[Stored records]
***

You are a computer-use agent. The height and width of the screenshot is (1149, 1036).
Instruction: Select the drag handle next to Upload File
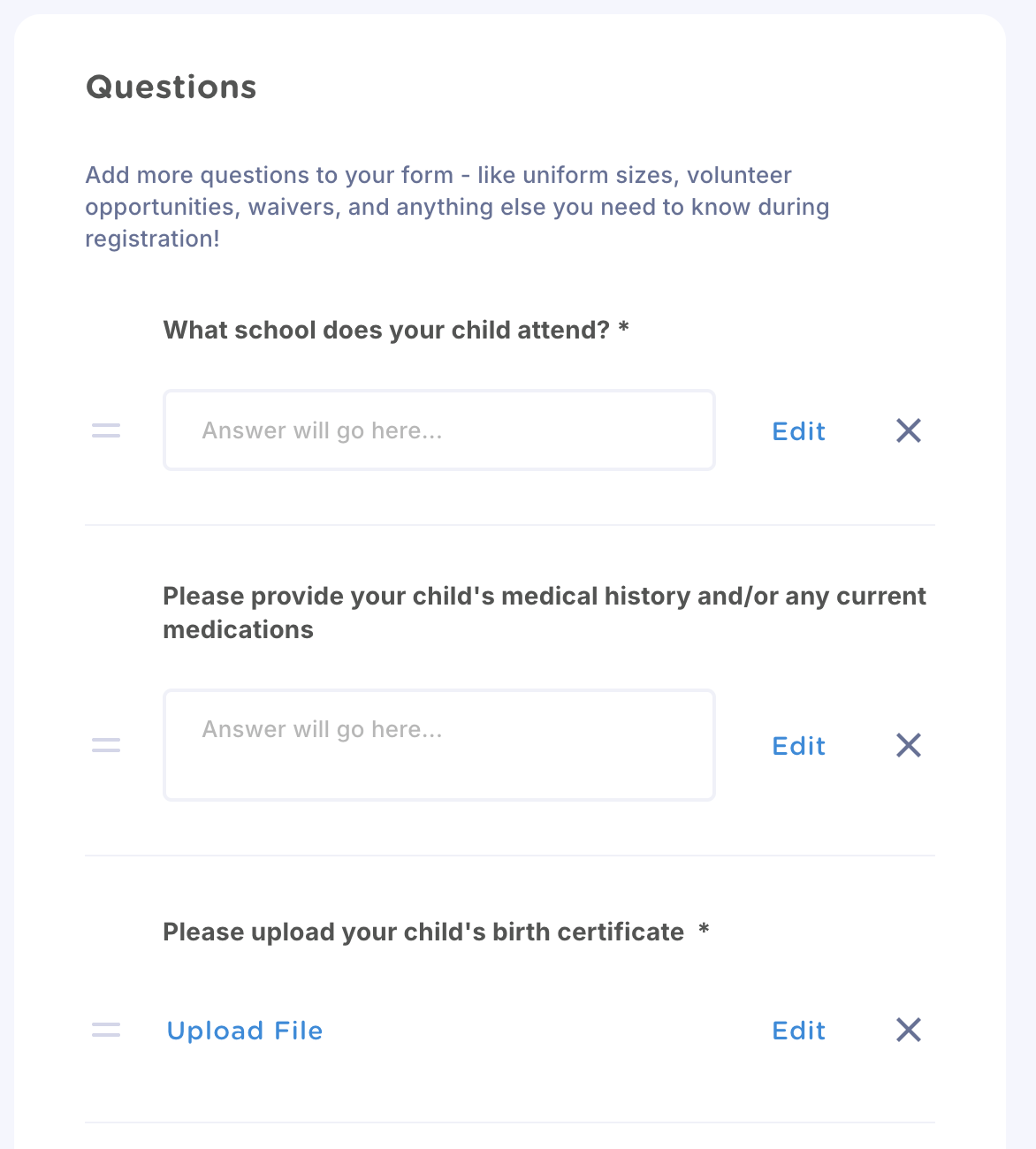pyautogui.click(x=106, y=1030)
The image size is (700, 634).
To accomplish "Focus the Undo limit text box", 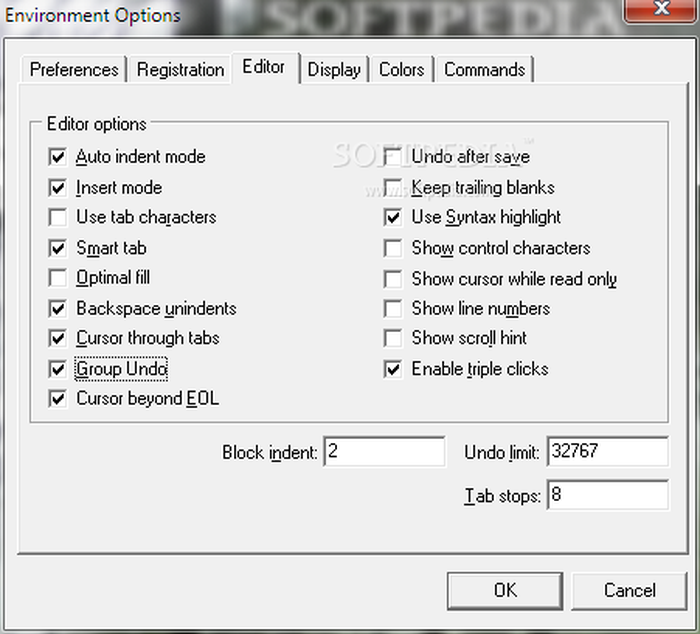I will (x=606, y=452).
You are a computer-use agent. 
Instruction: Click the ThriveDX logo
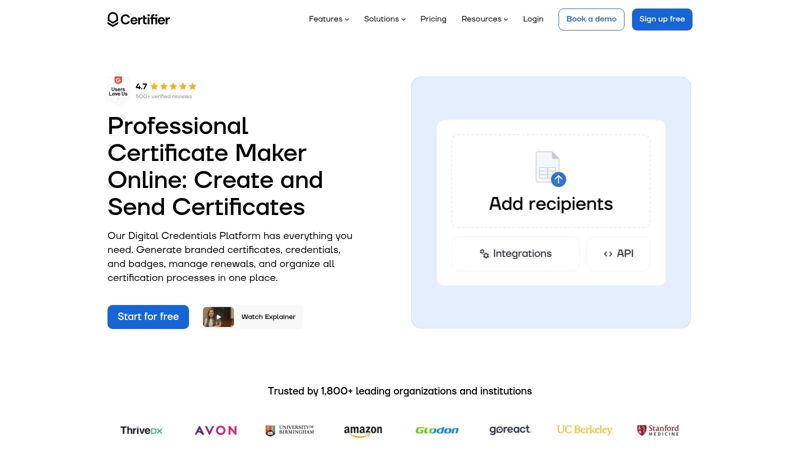click(x=141, y=430)
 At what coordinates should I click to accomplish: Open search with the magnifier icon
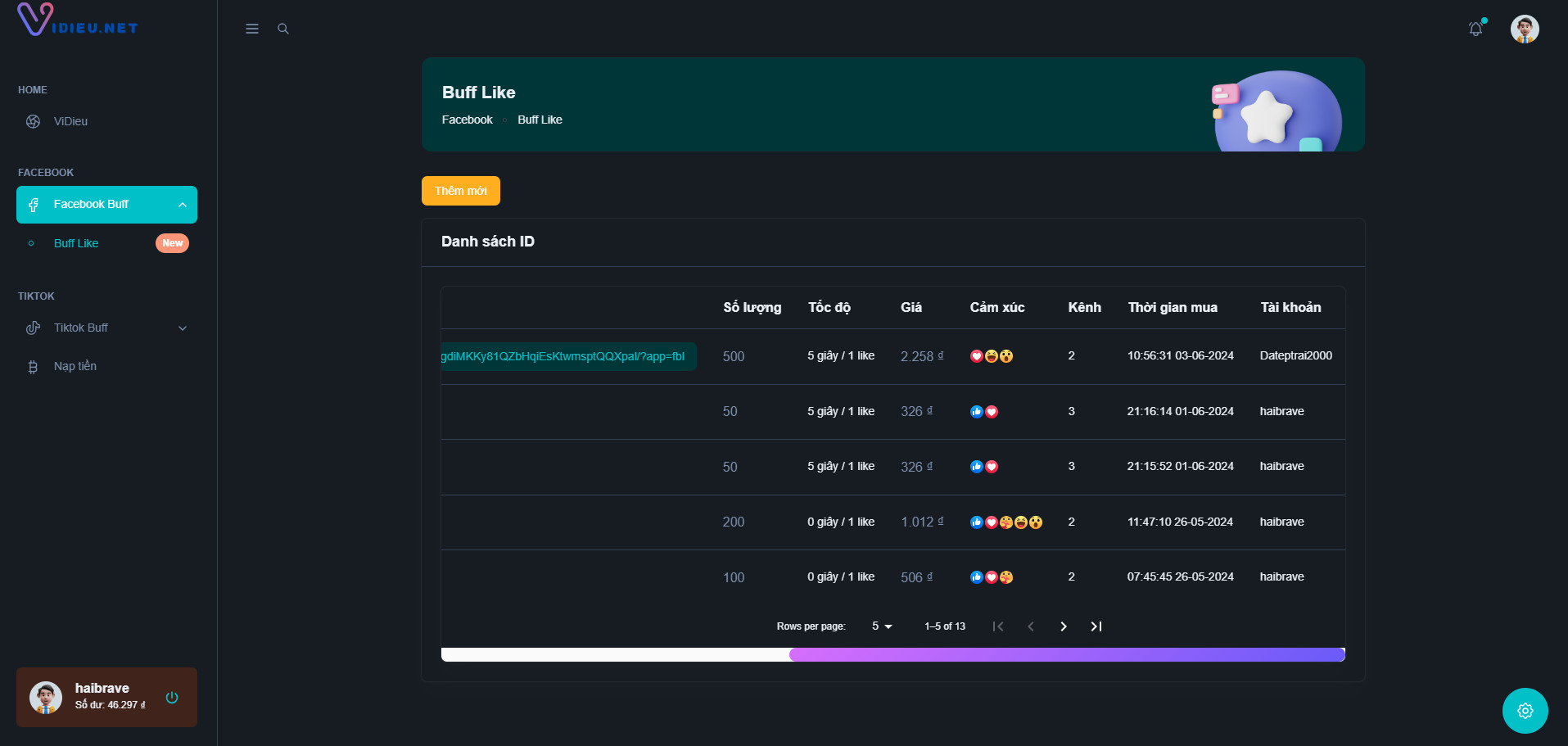[283, 29]
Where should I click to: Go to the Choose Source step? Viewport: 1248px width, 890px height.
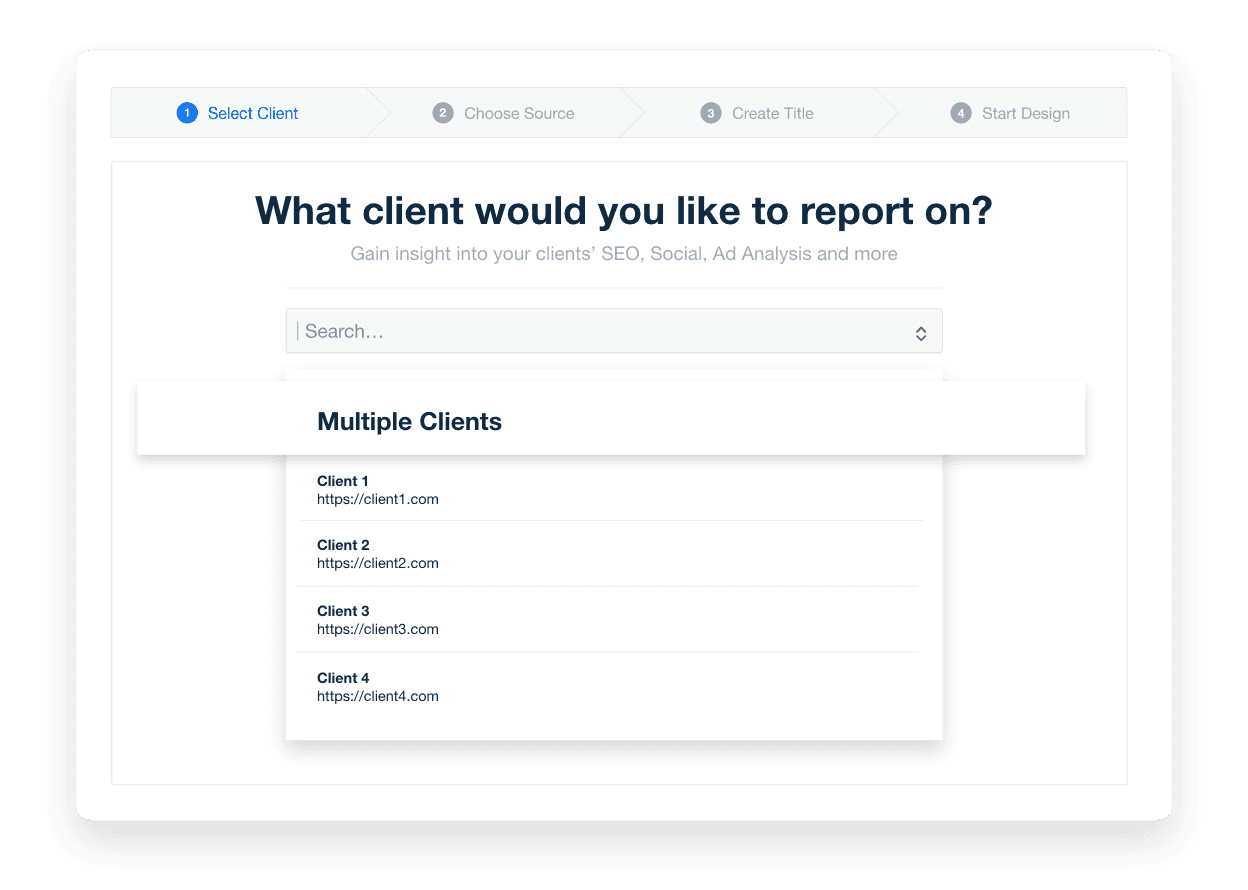click(519, 113)
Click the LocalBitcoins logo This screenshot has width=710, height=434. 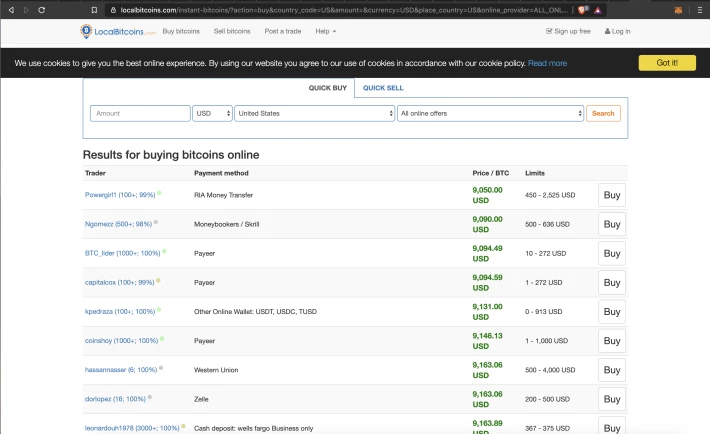(x=118, y=31)

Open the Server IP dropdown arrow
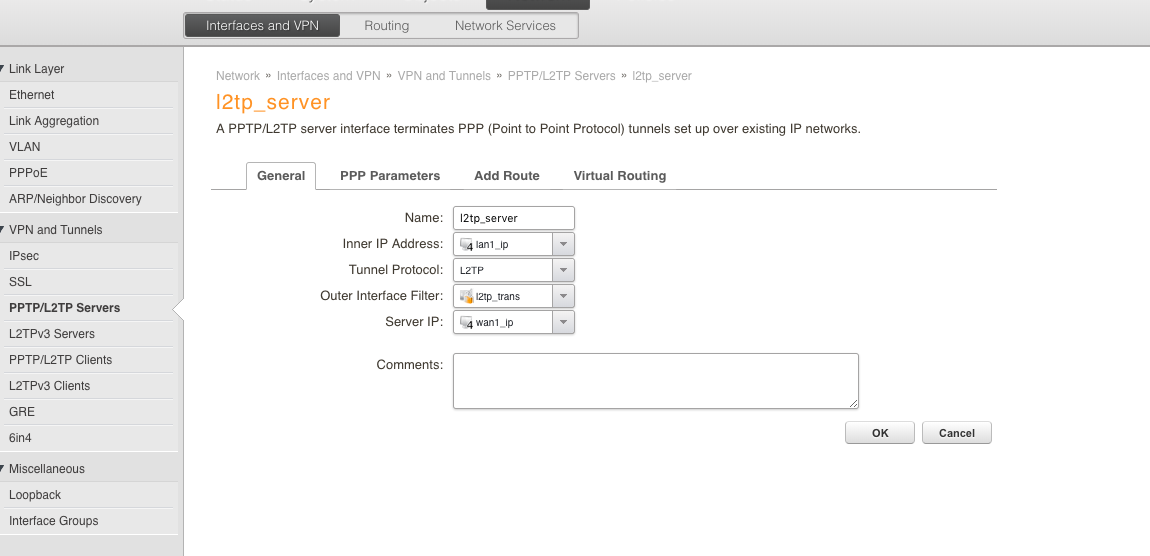point(563,322)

***

Exercise description
Restate exactly, please, only the lines between the start of the data and the line containing "The image size is (700, 634).", both ends included, skipping the pictures.

Answer to this problem
You are a computer-use agent. The height and width of the screenshot is (1149, 1036).
Instruction: Select the drag handle next to Upload File
pyautogui.click(x=106, y=1030)
The image size is (700, 634).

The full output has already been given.